Hay un cambio de estrategia. Tras varios minutos se decide subir por el ascensor hasta el cuarto piso, a la Unidad de Cuidados Intensivos, para entonces usar las escaleras al bajar.
La llegada a la UCI de ese cuarto nivel es fría y en silencio. Abren la puerta dos jóvenes altos, con los mismos trajes de astronautas que llevamos puestos. El director, que previamente ha bromeado con todo el personal y los periodistas en todo el recorrido, asume la solemnidad de la sala. Hoy hay cuatro pacientes. Tres conectados a ventilador, la fase más crítica.
Aquí o en China, en Alemania o en Estados Unidos, cuando se ingresa a la etapa de ventilador las posibilidades de no retornar bailan en el 65 %.
El primero de los pacientes que vemos es un señor de tez oscura, con un tubo que sale o entra de su boca. Cabeza en descanso hacia su izquierda. A su lado, dividido por una cortina, una señora de sesenta años consciente de todo a su alrededor. Mira a profundidad y sus ojos cuentan de su belleza.
A la izquierda hay una chica joven, con teléfono celular en mano, sentada en la cama que escucha el pronóstico que nos revela uno de los médicos. “Ella está mucho mejor, está asimilando mejor el equipo, que era su principal problema”. La joven sonríe.
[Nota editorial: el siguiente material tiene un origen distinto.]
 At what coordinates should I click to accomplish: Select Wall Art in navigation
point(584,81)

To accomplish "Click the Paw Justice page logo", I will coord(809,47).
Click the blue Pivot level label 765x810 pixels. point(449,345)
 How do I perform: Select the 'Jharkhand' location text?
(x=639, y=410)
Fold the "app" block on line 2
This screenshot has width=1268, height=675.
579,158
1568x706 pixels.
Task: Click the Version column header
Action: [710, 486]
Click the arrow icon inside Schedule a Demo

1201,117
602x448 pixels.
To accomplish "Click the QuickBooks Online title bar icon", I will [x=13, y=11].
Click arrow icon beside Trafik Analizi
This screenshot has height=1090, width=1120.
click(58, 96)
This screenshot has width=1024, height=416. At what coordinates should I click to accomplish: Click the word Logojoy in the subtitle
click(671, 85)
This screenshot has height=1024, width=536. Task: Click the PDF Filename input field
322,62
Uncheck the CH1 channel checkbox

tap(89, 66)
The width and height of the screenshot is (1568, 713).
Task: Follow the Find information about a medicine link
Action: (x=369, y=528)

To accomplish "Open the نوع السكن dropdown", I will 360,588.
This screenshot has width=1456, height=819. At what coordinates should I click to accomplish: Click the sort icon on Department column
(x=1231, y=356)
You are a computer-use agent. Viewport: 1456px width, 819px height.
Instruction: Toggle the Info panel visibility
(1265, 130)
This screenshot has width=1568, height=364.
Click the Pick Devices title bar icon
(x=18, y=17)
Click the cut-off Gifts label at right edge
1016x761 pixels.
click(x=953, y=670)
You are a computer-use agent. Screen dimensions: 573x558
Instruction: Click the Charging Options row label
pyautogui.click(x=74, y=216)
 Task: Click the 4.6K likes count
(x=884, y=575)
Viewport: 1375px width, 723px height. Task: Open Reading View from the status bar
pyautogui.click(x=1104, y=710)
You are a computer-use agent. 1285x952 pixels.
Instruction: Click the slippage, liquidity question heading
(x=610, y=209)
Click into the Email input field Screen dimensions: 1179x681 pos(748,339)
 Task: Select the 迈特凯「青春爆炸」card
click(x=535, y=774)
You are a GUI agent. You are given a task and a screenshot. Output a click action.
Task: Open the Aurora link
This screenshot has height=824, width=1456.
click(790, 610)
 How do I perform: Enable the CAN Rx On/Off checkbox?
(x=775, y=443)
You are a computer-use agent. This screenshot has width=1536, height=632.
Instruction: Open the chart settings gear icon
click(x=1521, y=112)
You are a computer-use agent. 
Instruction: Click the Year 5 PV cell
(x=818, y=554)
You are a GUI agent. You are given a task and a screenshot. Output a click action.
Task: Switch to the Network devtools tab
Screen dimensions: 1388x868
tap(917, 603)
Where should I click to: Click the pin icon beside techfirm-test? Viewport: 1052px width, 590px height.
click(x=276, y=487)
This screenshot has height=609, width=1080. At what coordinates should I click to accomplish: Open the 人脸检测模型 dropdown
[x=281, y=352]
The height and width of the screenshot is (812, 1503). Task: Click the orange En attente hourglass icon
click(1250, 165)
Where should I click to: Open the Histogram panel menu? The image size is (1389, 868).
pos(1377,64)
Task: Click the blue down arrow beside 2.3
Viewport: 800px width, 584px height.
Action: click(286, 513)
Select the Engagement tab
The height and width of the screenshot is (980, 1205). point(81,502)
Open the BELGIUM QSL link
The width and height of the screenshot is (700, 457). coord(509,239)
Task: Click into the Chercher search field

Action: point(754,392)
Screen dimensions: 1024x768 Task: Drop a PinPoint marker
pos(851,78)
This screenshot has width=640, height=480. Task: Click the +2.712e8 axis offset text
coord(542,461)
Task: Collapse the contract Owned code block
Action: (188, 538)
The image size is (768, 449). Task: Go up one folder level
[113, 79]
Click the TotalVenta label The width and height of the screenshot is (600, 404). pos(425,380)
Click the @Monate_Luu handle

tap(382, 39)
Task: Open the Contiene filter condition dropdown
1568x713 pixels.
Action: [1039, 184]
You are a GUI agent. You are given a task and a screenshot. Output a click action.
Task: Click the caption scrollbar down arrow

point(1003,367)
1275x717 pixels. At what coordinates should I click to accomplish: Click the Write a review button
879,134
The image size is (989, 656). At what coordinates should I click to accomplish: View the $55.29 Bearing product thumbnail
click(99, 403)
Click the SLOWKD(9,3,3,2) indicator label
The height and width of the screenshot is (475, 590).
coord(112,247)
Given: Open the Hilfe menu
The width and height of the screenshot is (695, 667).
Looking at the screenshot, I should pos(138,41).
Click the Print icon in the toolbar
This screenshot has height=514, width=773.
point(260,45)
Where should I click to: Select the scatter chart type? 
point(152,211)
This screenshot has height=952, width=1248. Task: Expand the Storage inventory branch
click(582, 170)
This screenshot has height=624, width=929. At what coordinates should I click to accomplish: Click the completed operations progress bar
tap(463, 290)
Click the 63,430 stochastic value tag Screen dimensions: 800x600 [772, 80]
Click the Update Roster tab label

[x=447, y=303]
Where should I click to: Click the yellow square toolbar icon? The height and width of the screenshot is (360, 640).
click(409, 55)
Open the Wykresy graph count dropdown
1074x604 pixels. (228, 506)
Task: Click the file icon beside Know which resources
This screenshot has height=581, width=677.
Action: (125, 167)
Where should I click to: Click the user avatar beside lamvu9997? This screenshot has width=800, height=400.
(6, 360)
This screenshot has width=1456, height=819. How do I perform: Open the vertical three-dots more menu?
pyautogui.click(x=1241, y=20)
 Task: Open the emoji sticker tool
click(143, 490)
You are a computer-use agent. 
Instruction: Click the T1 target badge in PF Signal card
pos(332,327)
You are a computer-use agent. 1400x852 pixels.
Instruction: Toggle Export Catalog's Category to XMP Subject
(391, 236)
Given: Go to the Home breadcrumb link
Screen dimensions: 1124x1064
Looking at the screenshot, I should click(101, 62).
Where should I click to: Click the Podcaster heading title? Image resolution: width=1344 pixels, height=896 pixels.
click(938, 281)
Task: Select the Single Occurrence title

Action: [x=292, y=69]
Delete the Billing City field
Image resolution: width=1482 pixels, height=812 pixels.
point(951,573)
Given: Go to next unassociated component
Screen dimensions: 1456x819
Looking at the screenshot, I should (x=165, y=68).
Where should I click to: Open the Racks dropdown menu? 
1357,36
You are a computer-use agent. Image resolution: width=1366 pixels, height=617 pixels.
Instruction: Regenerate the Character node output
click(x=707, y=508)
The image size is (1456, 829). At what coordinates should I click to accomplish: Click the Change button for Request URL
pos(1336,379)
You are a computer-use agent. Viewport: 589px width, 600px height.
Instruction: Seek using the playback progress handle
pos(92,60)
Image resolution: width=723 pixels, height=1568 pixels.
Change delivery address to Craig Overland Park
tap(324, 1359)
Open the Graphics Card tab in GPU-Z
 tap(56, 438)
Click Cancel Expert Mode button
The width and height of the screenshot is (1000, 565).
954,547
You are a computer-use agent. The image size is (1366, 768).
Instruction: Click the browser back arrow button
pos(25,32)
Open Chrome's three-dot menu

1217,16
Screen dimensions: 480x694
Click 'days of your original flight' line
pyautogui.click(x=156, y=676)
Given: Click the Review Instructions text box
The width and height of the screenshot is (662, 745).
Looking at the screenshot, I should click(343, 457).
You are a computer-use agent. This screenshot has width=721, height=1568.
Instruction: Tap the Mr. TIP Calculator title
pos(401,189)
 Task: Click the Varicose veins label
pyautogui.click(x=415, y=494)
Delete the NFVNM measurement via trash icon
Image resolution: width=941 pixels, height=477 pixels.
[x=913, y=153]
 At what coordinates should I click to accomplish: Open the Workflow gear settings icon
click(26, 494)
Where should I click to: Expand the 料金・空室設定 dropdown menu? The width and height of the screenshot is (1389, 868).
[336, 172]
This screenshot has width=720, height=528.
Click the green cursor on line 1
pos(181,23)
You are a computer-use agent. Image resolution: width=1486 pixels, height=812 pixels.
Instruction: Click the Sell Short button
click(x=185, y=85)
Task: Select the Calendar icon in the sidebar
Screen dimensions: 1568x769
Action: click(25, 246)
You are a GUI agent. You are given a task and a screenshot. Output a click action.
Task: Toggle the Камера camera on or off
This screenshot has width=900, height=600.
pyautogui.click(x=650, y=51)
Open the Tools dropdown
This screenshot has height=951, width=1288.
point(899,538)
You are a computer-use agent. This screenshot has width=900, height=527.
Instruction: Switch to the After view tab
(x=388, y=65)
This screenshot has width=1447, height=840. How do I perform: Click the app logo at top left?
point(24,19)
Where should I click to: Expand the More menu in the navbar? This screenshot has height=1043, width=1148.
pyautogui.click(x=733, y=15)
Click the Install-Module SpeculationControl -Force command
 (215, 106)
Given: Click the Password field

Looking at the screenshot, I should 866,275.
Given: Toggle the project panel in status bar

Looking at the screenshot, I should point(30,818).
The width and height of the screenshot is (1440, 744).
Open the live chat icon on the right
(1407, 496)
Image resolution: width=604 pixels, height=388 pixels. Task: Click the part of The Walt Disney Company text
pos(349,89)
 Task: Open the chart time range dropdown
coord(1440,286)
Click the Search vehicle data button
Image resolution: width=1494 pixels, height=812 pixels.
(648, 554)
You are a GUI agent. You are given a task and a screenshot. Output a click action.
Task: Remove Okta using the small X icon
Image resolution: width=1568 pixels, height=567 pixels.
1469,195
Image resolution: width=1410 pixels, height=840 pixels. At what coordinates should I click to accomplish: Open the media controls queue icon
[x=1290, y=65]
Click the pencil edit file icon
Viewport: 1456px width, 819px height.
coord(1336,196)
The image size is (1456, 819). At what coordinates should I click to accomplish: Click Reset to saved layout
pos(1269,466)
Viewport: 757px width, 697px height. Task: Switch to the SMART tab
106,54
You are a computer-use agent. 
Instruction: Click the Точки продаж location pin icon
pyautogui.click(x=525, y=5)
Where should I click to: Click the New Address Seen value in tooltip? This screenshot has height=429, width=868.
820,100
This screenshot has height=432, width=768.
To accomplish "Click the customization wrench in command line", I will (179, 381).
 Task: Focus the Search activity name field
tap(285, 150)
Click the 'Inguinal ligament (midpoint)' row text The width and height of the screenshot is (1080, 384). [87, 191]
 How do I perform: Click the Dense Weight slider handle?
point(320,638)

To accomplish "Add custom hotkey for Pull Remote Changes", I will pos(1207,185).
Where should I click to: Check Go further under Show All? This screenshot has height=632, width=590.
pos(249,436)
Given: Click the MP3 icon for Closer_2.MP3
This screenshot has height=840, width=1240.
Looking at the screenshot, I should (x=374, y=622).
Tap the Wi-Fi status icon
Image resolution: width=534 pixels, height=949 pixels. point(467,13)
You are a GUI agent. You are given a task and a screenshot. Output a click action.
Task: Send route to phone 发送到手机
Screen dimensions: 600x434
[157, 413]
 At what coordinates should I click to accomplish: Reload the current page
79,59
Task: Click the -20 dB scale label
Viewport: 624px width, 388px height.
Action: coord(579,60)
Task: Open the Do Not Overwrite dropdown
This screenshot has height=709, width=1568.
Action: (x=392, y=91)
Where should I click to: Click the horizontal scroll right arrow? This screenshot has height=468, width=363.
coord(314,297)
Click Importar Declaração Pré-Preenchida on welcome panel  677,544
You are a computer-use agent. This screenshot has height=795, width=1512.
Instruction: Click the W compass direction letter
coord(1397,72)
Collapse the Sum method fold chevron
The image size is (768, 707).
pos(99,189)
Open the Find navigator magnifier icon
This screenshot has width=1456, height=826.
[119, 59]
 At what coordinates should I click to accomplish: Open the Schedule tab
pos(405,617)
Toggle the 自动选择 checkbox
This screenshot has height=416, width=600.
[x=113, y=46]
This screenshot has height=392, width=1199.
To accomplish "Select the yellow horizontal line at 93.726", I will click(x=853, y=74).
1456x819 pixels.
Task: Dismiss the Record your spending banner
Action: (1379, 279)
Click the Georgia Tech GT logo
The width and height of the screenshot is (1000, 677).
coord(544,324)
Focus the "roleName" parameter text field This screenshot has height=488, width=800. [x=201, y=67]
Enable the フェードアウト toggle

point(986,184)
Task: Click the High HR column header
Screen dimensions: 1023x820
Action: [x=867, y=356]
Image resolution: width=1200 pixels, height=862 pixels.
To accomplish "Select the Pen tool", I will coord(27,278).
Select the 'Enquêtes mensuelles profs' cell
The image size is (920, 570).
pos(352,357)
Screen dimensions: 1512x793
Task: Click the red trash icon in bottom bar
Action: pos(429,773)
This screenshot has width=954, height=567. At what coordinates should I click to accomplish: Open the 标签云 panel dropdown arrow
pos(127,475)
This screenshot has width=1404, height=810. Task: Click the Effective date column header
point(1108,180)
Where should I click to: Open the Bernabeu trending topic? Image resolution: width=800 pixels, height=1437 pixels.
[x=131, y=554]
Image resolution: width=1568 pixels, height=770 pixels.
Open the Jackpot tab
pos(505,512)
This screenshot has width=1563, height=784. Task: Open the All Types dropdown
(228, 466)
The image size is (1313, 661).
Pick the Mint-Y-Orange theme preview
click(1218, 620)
Un giro a media luna y hay un paciente cubierto con sabana hasta la cabeza. No hay preguntas y no hay explicaciones.
En el descenso nos encontramos con Roberto Genao Díaz, que ingresó el 23 de abril. Es militar. Está comiendo “el chao” del mediodía y al pie de la cama tiene su equipaje. “Solo esperamos el aviso del laboratorio de que está libre y se va”, dice con alegría el coronel Artiles.
Genao hace rato que está en fase asintomática y negativo a todo pronóstico de los médicos que siguen la pelea contra el virus.
Frente a su habitación hay un chico joven, también en su momento de almuerzo, que ese martes ya tiene 28 días ingresado. “Yo voy a cobrar nomina ya”, dice en broma mientras el grupo estalla entre risas. Estas habitaciones son semiprivados de hospitales, digamos, compartidas por dos personas.
Los pacientes no pueden ver a sus familiares mientras les dura el internamiento. Se les provee una de las 52 tabletas que tiene el hospital para que se comuniquen y conversen. También pueden usar sus teléfonos celulares. Los parientes pueden ir cada mañana, de once a doce, para escuchar las evoluciones de los suyos.
El descenso nos regresa al punto de origen, las escaleras aquellas del mareo y el espacio que el doctor Artiles define como el más peligroso en toda la cadena. “Aquí es donde normalmente el personal se infecta”, advierte. Se refiere al proceso de desvestirse, que requiere del seguimiento de otro protocolo.
La idea es colocar la ropa que usamos en los zafacones de utensilios desechables, que van directo a una incineradora que tiene el hospital para todo el material biológico que producen.
Como cabeza del proceso hay una joven amable, que va como supervisora e instructora del proceso.
Superada esa prueba entramos a la fase final. Directo al laboratorio para cumplir con “dos pruebitas de alta eficacia” que miden básicamente dos inmunoglobulinas: IgM, que de ser positivo indica que el COVID está activo y la IgG, que cuenta si hemos sufrido el virus en el pasado.
“¿Han tenido síntomas de la enfermedad?”, pregunta la laboratorista mientras toma las muestras de sangre. Las respuestas que recibe son negativas.
Uno, dos y tres pinchazos son necesarios para uno de los nuevos pacientes. Para el segundo, uno solo basta.
Para el que recibió los pinchazos se decide hacer una nueva muestra ante un error presentado. Quince o veinte minutos, asumidos por el sistema sanitario como rápidos, pero que se extienden un montón para los pacientes.
Llegan los dos resultados.
Uno, negativo a los dos valores. El otro, negativo a IgM. Positivo en IgG.